[Start Data shown]
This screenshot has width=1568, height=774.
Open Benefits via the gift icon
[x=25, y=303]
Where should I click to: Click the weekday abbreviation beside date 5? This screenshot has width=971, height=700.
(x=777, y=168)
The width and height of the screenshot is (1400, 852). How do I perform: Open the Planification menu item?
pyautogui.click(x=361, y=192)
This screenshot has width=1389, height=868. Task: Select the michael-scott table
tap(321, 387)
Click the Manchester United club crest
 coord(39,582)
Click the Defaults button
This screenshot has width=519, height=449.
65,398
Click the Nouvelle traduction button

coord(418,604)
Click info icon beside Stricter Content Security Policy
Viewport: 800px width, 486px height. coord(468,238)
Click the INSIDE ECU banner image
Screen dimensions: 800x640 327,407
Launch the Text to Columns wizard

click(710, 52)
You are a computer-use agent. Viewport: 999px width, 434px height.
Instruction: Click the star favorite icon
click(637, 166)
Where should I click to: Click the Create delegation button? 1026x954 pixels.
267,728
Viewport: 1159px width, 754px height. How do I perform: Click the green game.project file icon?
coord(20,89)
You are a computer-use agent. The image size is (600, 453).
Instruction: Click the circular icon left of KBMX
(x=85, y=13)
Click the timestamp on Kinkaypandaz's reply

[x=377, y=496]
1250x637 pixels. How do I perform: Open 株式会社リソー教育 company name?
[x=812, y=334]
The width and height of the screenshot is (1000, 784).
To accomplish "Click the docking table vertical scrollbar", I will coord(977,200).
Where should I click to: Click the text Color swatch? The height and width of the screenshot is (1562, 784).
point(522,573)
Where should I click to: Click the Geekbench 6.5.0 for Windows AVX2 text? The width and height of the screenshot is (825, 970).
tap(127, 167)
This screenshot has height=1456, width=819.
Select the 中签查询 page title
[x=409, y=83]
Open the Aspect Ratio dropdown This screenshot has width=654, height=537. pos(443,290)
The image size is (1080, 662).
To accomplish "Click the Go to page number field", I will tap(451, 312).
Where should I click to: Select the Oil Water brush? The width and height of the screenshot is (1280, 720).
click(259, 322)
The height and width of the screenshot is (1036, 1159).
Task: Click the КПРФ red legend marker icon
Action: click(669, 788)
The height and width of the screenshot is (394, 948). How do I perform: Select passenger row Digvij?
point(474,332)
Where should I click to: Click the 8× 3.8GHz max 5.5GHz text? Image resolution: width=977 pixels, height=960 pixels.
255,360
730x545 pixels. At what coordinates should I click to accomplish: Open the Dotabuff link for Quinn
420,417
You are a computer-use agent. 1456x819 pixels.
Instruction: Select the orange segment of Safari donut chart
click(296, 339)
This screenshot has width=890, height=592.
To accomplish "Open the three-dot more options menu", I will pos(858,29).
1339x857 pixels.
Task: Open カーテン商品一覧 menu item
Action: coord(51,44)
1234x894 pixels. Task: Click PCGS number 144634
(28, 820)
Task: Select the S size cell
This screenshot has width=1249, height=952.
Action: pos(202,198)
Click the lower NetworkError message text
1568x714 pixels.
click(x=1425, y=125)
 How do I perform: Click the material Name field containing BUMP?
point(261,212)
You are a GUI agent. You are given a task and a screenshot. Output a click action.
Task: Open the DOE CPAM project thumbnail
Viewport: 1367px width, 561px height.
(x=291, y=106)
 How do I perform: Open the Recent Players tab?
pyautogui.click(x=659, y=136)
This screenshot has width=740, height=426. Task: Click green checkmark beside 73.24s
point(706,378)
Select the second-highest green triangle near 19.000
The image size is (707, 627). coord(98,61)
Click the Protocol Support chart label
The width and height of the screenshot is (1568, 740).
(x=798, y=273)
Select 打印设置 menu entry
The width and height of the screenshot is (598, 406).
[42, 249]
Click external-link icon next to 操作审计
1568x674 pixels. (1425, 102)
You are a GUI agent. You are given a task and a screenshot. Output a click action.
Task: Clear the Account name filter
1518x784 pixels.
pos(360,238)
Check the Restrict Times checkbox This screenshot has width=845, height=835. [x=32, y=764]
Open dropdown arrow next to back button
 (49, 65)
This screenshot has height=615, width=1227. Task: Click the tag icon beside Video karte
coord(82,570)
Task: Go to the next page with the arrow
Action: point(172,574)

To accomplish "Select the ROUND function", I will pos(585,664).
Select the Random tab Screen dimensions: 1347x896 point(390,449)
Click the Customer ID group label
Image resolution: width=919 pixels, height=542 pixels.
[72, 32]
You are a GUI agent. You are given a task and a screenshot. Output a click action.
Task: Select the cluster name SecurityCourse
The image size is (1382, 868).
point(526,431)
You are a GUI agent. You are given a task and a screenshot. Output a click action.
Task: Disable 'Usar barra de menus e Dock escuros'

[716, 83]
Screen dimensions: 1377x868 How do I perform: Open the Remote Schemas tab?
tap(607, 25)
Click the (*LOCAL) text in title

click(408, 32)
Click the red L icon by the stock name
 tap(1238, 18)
[End Data shown]
**The task**: Format the data starting with the line containing "The image size is (1080, 662)." and going on through the line containing "will tap(451, 312)." as a two-column CSV with the headers instruction and response. Put the text in the first column and its answer in the second, enclosing each field in quotation marks and replacing line breaks with spaces.

**Written answer**:
instruction,response
"The image size is (1080, 662). To accomplish ""Click the Go to page number field"",","I will tap(451, 312)."